Reference¶

turbohtml: fast, typed HTML utilities powered by a C-accelerated core.

class turbohtml.Token¶

An HTML token produced by Tokenizer or tokenize(). Immutable; the meaningful attributes depend on .type.

attr(default=None)¶

Return the value of attribute name on a start or end tag. A valueless attribute yields None; a missing attribute yields default.

Parameters:

name (str)
default (str | None)

Return type:

str | None

attrs¶

attribute (name, value) pairs for tags, else None

Type:: list[tuple[str, str | None]] | None

col¶

0-based source column where this token began

Type:: int

data¶

text run or comment data, else None

Type:: str | None

force_quirks¶

whether a DOCTYPE forces quirks mode

Type:: bool

line¶

1-based source line where this token began

Type:: int

name¶

DOCTYPE name, else None

Type:: str | None

public_id¶

DOCTYPE public identifier, else None

Type:: str | None

self_closing¶

whether a start tag carried a trailing slash

Type:: bool

system_id¶

DOCTYPE system identifier, else None

Type:: str | None

tag¶

lowercased tag name for start/end tags, else None

Type:: str | None

type¶

the TokenType of this token

Type:: TokenType

class turbohtml.Tokenizer¶

Streaming HTML tokenizer. Feed markup with feed() and iterate the returned iterators; call close() at the end, or use the tokenizer as a context manager so leaving the with block signals end of input, then iterate the tokenizer itself for the remaining tokens. For a whole string at once use tokenize().

close()¶

Signal end of input and return an iterator over the final tokens, flushing any buffered text and the token in progress.

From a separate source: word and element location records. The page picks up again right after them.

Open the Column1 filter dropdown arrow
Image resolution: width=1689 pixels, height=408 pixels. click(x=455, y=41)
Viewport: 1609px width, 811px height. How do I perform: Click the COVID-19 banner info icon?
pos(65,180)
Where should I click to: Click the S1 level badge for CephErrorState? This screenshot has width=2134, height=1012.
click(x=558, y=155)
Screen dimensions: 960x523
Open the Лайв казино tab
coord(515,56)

Return type:: Iterator[Token]

feed()¶

Append a chunk of markup and return an iterator over the tokens that are now complete. Text before an unfinished tag stays buffered until more is fed or close() is called.

Parameters:: data (str)
Return type:: Iterator[Token]

reset()¶

Discard all input and return to the initial Data state.

Return type:: None

turbohtml.__version__ = '0.2.0'¶: The installed package version.

turbohtml.escape(s, quote=True)¶

Replace special characters “&”, “<” and “>” with HTML-safe sequences.

If the optional flag quote is true (the default), the quotation mark characters, both double quote (”) and single quote (‘), are also translated.

Parameters:

s (str)
quote (bool)

Return type:

str

turbohtml.tokenize(s, /)¶

Tokenize a whole HTML string, returning an iterator of Token objects following the WHATWG tokenization algorithm.

Parameters:: s (str)
Return type:: Iterator[Token]

turbohtml.unescape(s, /)¶

Convert all named and numeric character references in s to the corresponding Unicode characters, following the HTML5 rules.

Parameters:: s (str)
Return type:: str

class turbohtml.TokenType(*values)¶

The kind of a Token; selects which of its attributes are meaningful.

TEXT = 0¶

START_TAG = 1¶

END_TAG = 2¶

COMMENT = 3¶

DOCTYPE = 4¶